Les négociations nippo-américaines concernant les tarifs douaniers imposés par Washington sur les importations japonaises semblent avoir abouti à un dénouement favorable. Les États-Unis ont consenti à réduire les barrières douanières, les faisant passer de 25 % à 15 %. Cependant, de nombreuses incertitudes demeurent, difficile donc d’accueillir la nouvelle de façon positive tant que Donald Trump sera au pouvoir.

Mêmes réduits, les taux tarifaires restent un fardeau

Le 23 juillet, l’annonce d’un accord tarifaire, commercial et d’investissements entre Tokyo et Washington a mis fin à une période d’incertitude. Les calculs politiques internes du président Donald Trump ont probablement joué un rôle clé dans le développement soudain des discussions bilatérales sur les tarifs douaniers. Concrètement, le dirigeant américain souhaitait promouvoir ses progrès dans les négociations, tout en détournant l’attention du public sur ses propres scandales.

L’accord tarifaire qui sera ensuite trouvé entre Tokyo et Washington impose un taux de 15 % sur les importations japonaises vers les États-Unis. Cet accord constituant une amélioration par rapport au taux de 25 % initialement appliqué sur les exportateurs japonais, les cours des actions à la Bourse de Tokyo sont montés en flèche. Cependant, ne perdons pas de vue le fait qu’un taux de 15 % reste une augmentation significative pour de nombreuses industries. Les exportateurs automobiles japonais se verront désormais imposer des droits de douane de 15 %, sensiblement différents des 2,5 % en vigueur avant le deuxième mandat du président américain…

En date du 31 juillet, un institut de recherche affilié à l’Université de Yale a estimé le taux moyen des droits de douane imposés par les États-Unis à 18,3 % . Il s’agit du chiffre le plus élevé depuis 1934. Le Budget Lab a évalué le fardeau supplémentaire sur les consommateurs américains à 2 400 dollars. Dans la mesure où les entreprises décident de reporter le fardeau des droits de douane sur les consommateurs, cette nouvelle n’augure rien de bon pour l’économie globale, et le Japon n’est pas une exception. Étant donné l’imprévisibilité de l’administration Trump, les entreprises peinent elle aussi à établir des projets à moyen, et à long, terme, les incitant à la prudence en ce qui concerne les investissements en capitaux, axés sur la croissance.
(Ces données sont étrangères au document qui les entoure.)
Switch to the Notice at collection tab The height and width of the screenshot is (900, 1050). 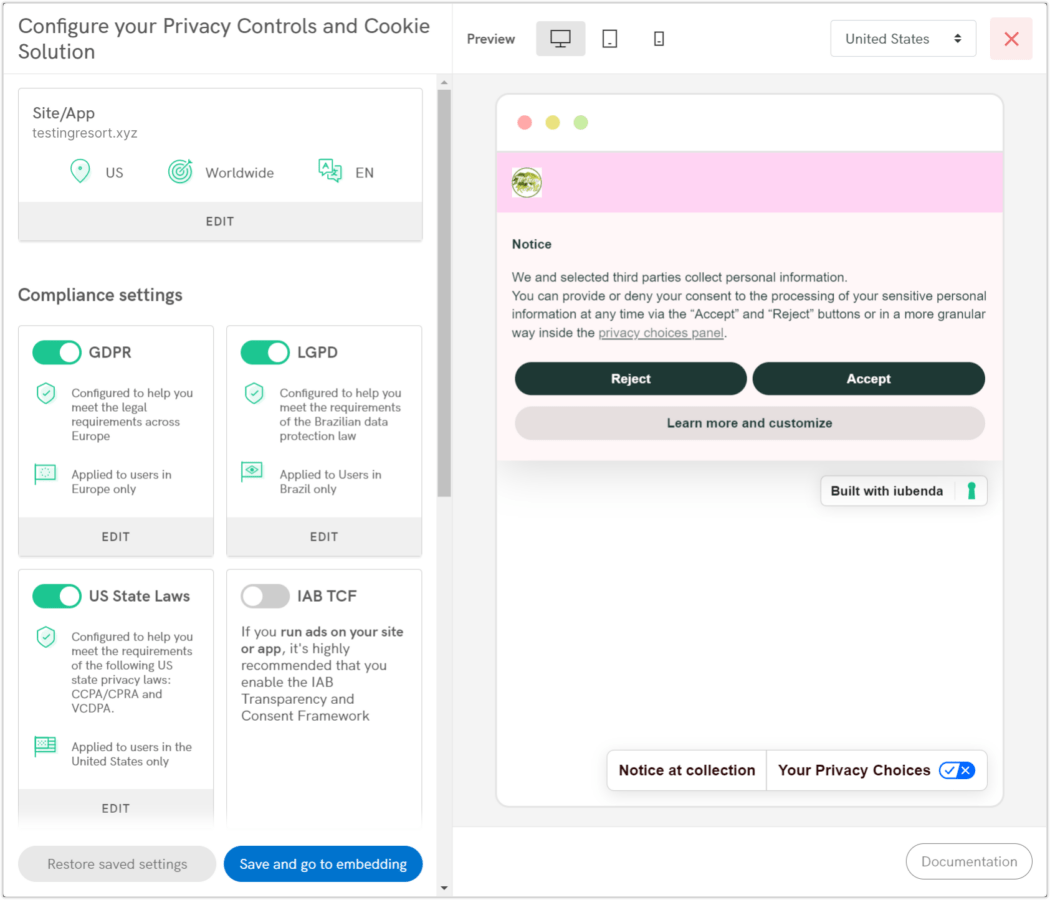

En termes relatifs, la compétitivité du Japon avec d’autres pays exportant vers les marchés américain ne faiblira pas, le taux des tarifs négociés restant le même que celui imposé à l’Union européenne et à la Corée du Sud. Le taux de change actuel se situant autour des 140 yens par rapport au dollar (début août), un niveau historiquement bas d’appréciation du yen comparable aux années 1970, les entreprises japonaises devraient pouvoir absorber, dans une certaine mesure, l’impact des 15 % de droits de douane.
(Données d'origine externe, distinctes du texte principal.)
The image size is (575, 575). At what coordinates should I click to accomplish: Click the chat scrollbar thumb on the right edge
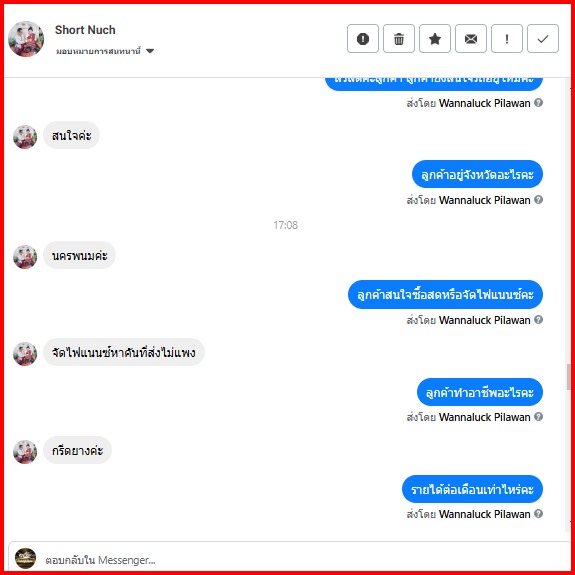pos(568,377)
Par ailleurs, au fil des époques, les entreprises nippones ont eu tendance à se retrousser les manches, à faire preuve de persévérance en cas de difficultés économiques et à éviter de reporter le coût des droits de douane sur les consommateurs américains. Et ainsi, ce pourraient être les sous-contractants nationaux japonais qui supporteront in fine le fardeau de ces barrières douanières.

Les entreprises européennes et américaines qui commercialisent leurs produits directement sur le marché américain ont également fait preuve de prudence en termes d’augmentation des prix. Cependant, elles tendent à revoir leur façon de faire et poussent de plus en plus leurs prix à la hausse, cherchant à satisfaire leurs actionnaires et à être rentables. Il n’est assurément pas souhaitable pour les entreprises de pratiquer des hausses soudaines de prix et de s’attirer les foudres de leurs clients.
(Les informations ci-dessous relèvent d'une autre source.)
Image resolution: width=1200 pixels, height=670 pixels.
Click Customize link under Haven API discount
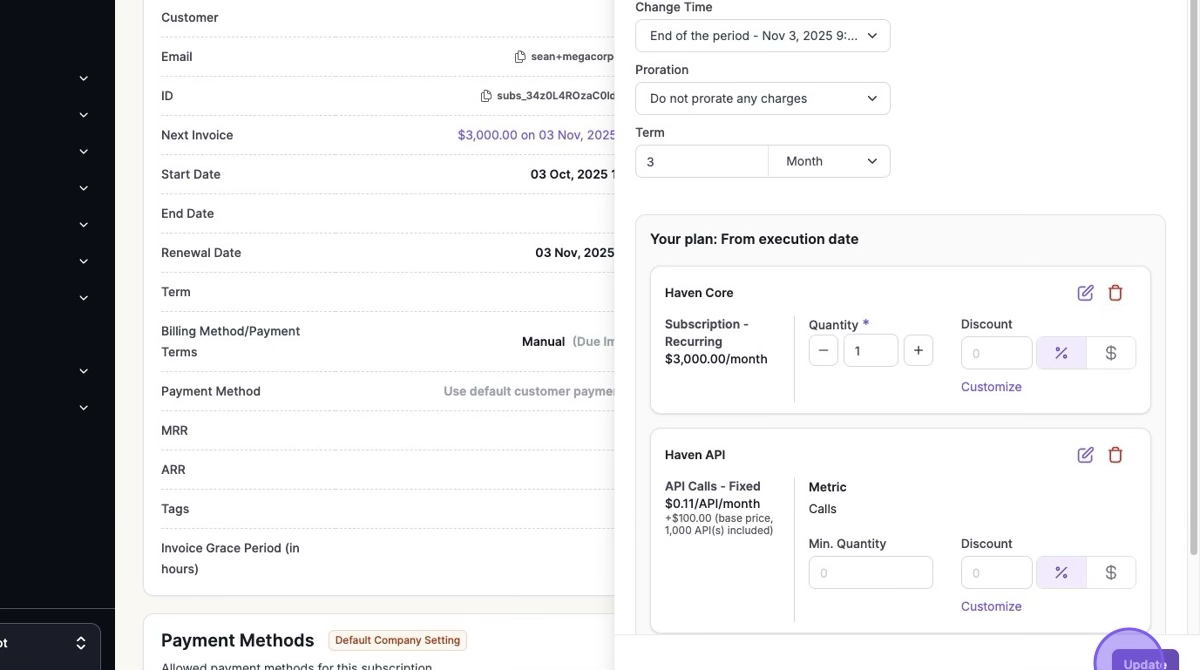[991, 607]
Cependant, si une augmentation soudaine des prix, d’où une perte de consommateurs, serait problématique, je pense que les entreprises japonaises doivent surveiller de près la situation par rapport à leurs concurrents et envisager un report progressif des coûts sur les consommateurs afin que les Américains finissent eux aussi par comprendre et ainsi ressentir l’impact de ces politiques.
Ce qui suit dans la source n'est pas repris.